### What is required
Swap "declaration of incompatibility" for "statement of incompatibility" and give the passage on declarations of incompatibility again, from "Section 4 of" up to and including "declaration of incompatibility.".

### Quoted passage
══════
Another important mechanism is the declaration of incompatibility which clearly marks the separation of powers between the courts and Parliament.
Section 4 of the HRA provides that, in any proceedings in which a court considers that a provision of legislation is incompatible with a Convention right, ‘it may make a declaration of that incompatibility’. Section 4(6) makes clear, however, that a declaration of incompatibility ‘does not affect the validity, continuing operation or enforcement of the provision in respect of which it is given’.
How does it work?
As stated above, the primary obligation of the court is, so far as it is possible to do so, to read and give effect to primary legislation and subordinate legislation in a way which is compatible with the Convention rights. Where legislation is inconsistent with the Convention rights then the court may issue a declaration of incompatibility.
The case of R (Wright and others) v Secretary of State for Health113is an example of how declarations of incompatibility work. This case concerned care workers who did not have an opportunity to challenge their provisional classification as unsuitable to work with vulnerable adults. They claimed a breach of their rights to a fair trial (article 6) and to privacy (article 8).
══════
Records for locating displayed items
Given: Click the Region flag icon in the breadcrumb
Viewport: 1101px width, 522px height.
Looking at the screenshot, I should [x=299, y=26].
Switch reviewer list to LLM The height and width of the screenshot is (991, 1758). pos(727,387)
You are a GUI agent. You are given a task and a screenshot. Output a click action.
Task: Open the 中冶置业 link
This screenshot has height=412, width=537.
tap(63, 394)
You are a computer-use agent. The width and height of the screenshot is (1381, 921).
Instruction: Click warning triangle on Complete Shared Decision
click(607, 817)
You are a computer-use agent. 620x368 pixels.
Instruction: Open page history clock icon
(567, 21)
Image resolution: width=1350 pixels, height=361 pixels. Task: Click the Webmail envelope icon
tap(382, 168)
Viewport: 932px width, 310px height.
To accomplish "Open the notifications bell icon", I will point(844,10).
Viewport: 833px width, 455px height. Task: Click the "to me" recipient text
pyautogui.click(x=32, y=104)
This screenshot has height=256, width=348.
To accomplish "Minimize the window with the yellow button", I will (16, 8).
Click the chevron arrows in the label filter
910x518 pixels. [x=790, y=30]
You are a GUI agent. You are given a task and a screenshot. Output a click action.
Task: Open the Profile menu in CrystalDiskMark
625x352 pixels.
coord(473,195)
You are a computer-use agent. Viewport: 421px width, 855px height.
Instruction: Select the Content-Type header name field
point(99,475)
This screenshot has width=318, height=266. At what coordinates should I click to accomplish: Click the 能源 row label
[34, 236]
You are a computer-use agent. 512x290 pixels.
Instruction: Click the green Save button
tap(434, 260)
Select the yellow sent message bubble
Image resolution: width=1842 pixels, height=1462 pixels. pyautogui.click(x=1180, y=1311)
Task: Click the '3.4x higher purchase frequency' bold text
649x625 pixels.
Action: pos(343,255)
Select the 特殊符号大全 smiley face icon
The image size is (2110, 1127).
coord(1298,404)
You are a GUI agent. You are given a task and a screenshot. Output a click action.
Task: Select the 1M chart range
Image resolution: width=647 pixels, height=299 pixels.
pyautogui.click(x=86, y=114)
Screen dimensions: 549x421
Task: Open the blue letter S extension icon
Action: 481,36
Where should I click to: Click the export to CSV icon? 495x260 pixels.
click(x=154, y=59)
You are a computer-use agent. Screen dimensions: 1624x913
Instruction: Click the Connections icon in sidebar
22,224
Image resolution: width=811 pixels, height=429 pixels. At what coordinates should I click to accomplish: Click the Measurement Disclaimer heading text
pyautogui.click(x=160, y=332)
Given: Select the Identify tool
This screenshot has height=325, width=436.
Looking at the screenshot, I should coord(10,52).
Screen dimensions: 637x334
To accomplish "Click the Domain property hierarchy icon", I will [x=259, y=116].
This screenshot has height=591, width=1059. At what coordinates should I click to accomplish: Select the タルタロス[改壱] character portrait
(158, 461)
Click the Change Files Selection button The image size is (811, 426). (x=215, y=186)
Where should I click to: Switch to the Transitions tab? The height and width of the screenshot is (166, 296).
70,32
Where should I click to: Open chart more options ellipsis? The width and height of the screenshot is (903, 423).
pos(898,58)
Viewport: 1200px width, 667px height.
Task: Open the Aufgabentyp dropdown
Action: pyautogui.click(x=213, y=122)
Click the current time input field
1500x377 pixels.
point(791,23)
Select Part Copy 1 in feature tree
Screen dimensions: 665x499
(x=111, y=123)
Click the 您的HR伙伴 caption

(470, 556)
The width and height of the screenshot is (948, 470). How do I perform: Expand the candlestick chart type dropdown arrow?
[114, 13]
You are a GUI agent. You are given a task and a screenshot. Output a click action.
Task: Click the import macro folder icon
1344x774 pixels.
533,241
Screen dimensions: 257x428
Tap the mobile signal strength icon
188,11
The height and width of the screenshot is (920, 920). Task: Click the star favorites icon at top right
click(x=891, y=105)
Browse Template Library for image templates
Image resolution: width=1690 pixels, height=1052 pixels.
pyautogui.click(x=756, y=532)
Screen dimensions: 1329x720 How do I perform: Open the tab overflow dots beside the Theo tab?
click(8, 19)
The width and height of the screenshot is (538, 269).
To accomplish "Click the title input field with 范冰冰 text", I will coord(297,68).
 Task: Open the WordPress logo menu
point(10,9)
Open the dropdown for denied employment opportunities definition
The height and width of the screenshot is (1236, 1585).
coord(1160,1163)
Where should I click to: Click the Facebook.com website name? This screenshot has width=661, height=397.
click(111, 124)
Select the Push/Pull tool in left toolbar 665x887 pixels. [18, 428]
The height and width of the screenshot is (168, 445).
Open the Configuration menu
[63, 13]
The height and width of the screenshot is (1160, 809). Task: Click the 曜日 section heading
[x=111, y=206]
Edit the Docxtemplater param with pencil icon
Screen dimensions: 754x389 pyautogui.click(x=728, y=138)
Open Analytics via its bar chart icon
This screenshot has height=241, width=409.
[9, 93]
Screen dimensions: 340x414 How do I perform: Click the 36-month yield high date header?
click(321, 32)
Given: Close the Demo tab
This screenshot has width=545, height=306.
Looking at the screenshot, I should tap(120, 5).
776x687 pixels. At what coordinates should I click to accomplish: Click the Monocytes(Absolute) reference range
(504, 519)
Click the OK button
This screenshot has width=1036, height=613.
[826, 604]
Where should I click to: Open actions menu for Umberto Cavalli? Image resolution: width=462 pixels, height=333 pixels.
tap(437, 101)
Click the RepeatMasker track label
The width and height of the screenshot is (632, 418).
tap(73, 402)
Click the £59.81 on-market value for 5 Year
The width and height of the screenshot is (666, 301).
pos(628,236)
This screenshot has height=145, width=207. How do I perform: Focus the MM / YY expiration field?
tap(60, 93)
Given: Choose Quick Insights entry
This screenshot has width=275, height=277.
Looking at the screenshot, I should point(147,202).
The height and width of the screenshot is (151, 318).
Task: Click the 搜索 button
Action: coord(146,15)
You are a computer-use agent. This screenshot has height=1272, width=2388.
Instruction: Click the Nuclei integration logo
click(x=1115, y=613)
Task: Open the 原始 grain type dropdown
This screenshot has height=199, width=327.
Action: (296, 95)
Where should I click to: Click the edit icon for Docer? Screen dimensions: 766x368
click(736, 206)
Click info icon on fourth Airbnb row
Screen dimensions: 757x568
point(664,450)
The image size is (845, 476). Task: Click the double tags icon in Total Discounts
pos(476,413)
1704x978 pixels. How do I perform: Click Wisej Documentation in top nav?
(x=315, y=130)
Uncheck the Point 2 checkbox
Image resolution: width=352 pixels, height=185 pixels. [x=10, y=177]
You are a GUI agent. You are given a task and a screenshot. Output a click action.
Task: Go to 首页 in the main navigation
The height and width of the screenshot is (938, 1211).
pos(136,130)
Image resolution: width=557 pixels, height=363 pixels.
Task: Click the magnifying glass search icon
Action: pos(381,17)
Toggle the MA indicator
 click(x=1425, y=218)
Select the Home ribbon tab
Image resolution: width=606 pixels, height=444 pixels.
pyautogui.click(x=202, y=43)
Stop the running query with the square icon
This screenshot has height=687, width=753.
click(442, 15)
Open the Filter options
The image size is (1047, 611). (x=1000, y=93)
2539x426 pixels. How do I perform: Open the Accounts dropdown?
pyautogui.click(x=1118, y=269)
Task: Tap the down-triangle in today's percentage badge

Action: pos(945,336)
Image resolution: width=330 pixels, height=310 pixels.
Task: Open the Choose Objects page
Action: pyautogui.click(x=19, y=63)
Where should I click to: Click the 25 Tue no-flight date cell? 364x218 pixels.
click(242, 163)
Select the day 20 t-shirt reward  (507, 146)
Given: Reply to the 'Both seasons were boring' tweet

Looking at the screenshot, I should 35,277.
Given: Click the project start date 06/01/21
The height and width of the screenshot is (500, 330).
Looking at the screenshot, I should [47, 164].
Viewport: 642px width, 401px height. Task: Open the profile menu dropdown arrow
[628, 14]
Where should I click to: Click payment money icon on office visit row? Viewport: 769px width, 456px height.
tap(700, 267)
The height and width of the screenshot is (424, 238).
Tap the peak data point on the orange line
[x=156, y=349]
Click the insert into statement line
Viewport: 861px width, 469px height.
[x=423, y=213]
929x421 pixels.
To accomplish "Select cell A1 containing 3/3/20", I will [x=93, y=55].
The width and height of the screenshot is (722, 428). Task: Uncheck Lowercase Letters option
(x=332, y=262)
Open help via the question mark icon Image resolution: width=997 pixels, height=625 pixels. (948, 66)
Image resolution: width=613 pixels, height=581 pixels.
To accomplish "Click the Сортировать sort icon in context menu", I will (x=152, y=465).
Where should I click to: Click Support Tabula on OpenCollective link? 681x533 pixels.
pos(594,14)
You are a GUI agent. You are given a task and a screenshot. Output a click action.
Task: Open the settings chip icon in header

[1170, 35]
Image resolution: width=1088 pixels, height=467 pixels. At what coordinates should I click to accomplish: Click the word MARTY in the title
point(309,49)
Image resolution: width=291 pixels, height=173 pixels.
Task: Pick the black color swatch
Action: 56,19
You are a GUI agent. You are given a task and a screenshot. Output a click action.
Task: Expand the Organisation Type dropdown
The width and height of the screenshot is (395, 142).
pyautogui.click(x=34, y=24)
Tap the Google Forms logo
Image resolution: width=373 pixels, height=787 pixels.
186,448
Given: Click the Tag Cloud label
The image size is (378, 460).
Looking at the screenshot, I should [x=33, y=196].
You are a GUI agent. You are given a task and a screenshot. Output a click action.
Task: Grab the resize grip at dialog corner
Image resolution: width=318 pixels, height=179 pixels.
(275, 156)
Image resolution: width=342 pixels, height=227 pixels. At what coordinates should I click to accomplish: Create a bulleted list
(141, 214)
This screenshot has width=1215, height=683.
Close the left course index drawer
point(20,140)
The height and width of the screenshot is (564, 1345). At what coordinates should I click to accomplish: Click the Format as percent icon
══════
### Exercise solution
Section 4 of the HRA provides that, in any proceedings in which a court considers that a provision of legislation is incompatible with a Convention right, ‘it may make a declaration of that incompatibility’. Section 4(6) makes clear, however, that a statement of incompatibility ‘does not affect the validity, continuing operation or enforcement of the provision in respect of which it is given’.
How does it work?
As stated above, the primary obligation of the court is, so far as it is possible to do so, to read and give effect to primary legislation and subordinate legislation in a way which is compatible with the Convention rights. Where legislation is inconsistent with the Convention rights then the court may issue a statement of incompatibility.